With the established nested RT-PCR, we prove a long persistence of EV71 nucleotides in the throats and feces of the patients with HFMD. Only about half of the patients show EV71 negative in their respiratory secretions and stools two weeks after onset. The traditional techniques for detecting and characterizing enteroviruses rely on the time-consuming and labor-intensive procedures of viral isolation in cell culture and neutralization by reference antisera [1, 19]. Virus persistent time in the throat in this study seems to be longer than that of previous data, mostly obtained from virus culture, which showed EV71 shedding up to 2 weeks [13]. Isolation of enteroviruses from specimens need appropriate cultured cell lines and suitable specimen. The best specimens for isolation of virus are, in order of preference, stool specimens or rectal swabs, throat swabs or washings, and cerebrospinal fluid. Throat swabs or washings and CSF are most likely to yield virus isolates if they are obtained early in the acute phase of the illness [19, 20]. Overall, the positive rate of virus isolation for enteroviruses from throat swabs in acute period is less than 50%. Even combined throat plus vesicle swabs enables the identification of virus increase, but still less than 70% [9, 13]. It is obvious that measurement of EV71 shedding merely based on virus culture will result in a portion of false negative.

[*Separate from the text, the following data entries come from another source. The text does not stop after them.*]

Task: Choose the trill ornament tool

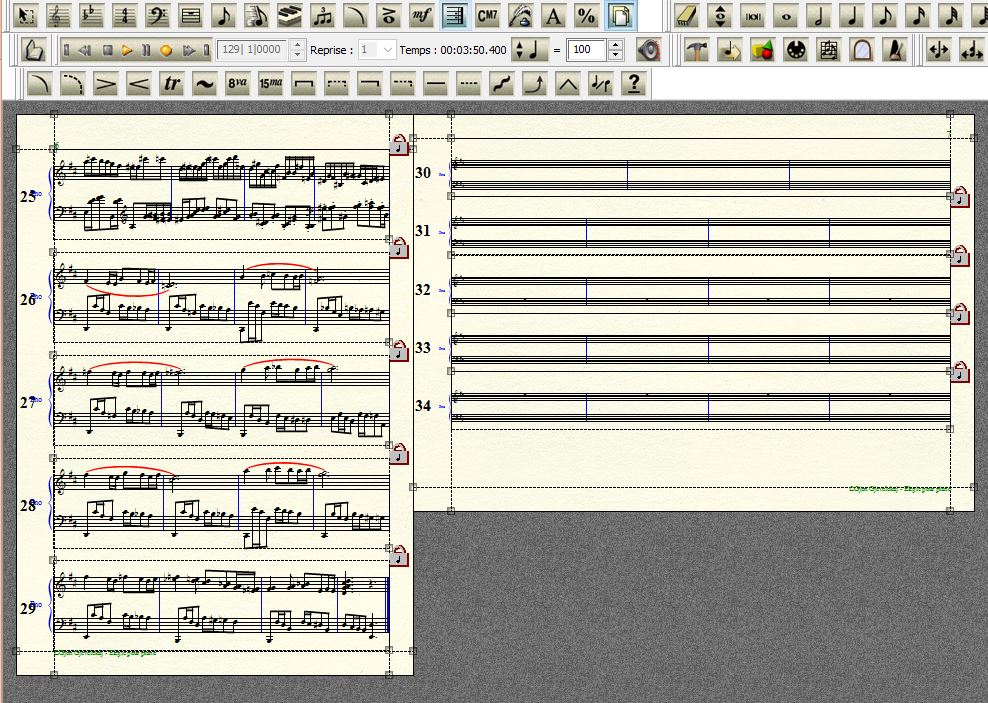Action: [x=171, y=84]
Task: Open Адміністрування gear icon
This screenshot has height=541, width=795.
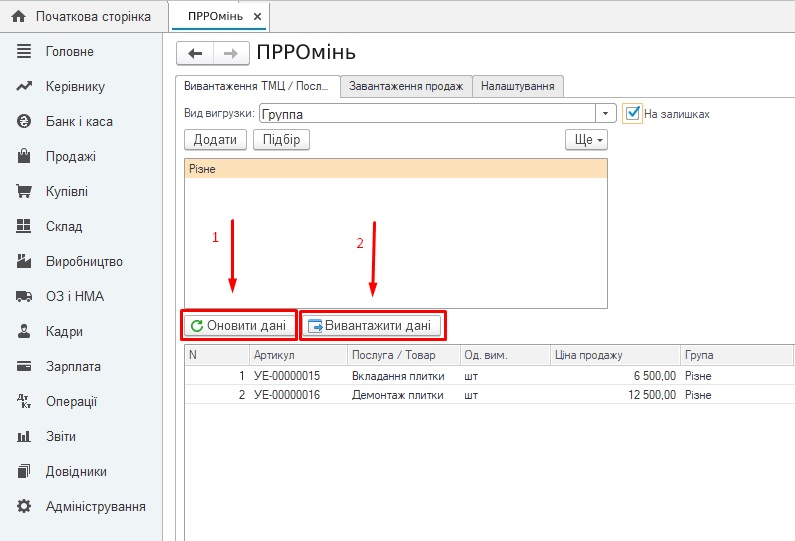Action: tap(25, 506)
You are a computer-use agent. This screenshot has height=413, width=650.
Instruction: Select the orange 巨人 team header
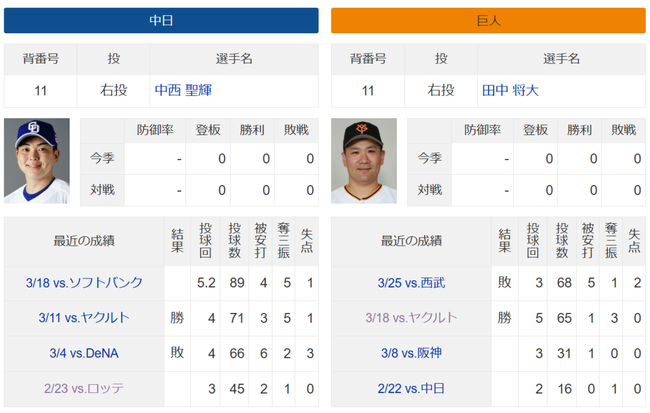(x=488, y=20)
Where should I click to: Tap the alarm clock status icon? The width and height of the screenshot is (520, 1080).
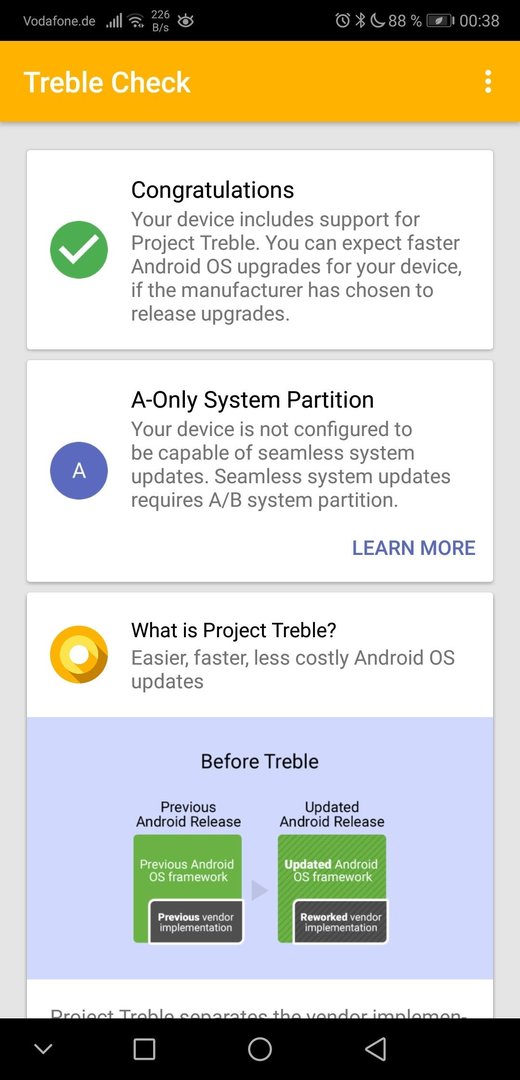coord(342,21)
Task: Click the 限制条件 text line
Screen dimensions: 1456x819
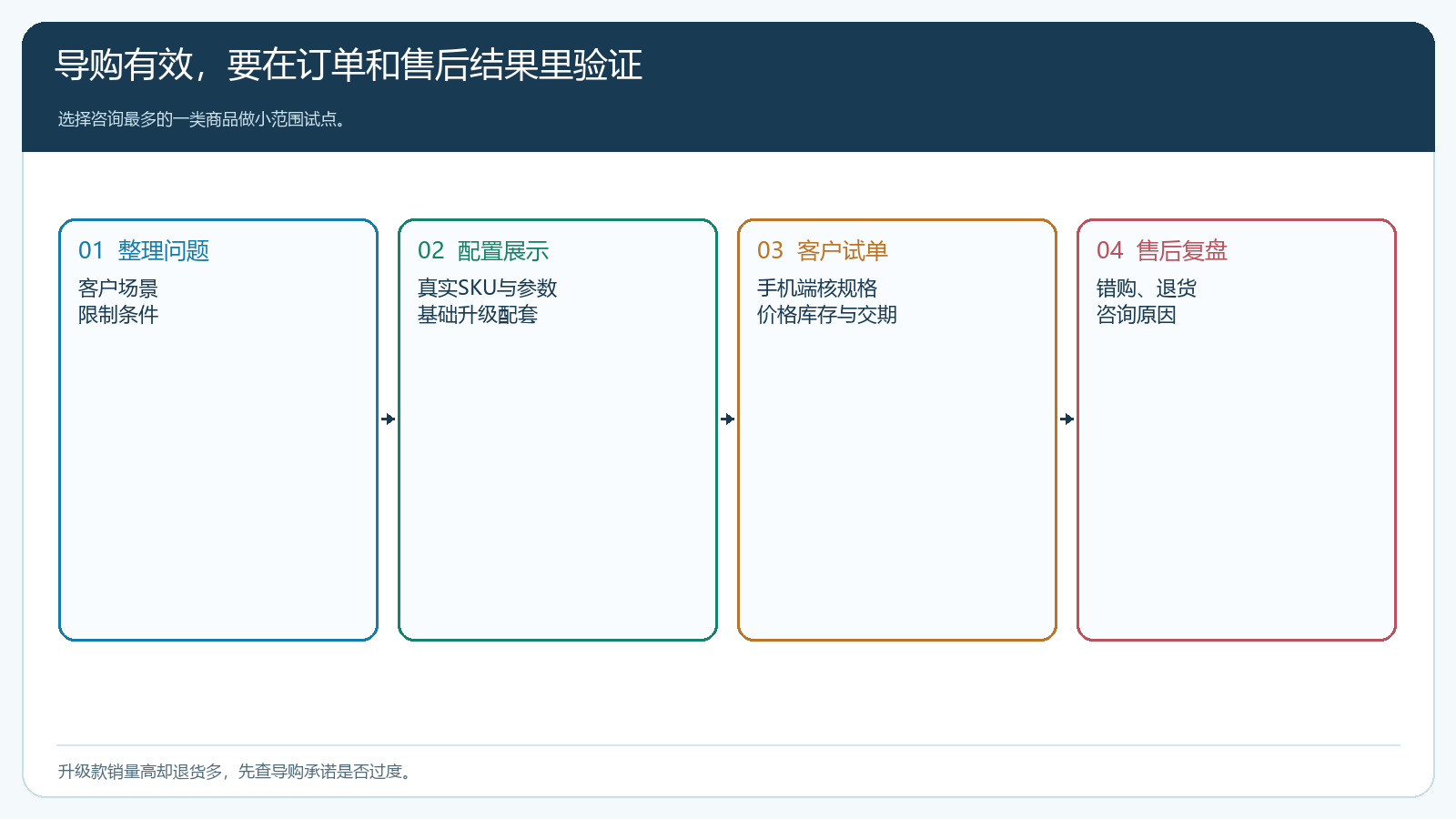Action: click(118, 315)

Certainly, identification of positive EV71 nucleotides by PCR in specimen does not indicate the presence of 100% live virus. Therefore, combination of the results from those two techniques may be more helpful for evaluating EV71 shedding. Additionally, detection of virus in a sample does not equal to being able to set up an efficient infection or transmission, which may be influenced by numerous factors, e.g virus load, exposing time and pathway, environmental and host situations.

In line with the concept that the EV shedding time from gastrointestinal tract usually longer than from respiratory tract [13], our study also illustrates a similar pattern that more than 20% cases maintain EV71 positive in the stool samples after clearance of EV71 nucleotides in their throats. It highlights a special requirement of decontamination for feces after recovery.

Conclusions

Excretion of EV71 may persist for months after infection, but most cases become negative 2 weeks after onset. Thus, the patients during the first 2 weeks should be at high risk to spread the pathogens.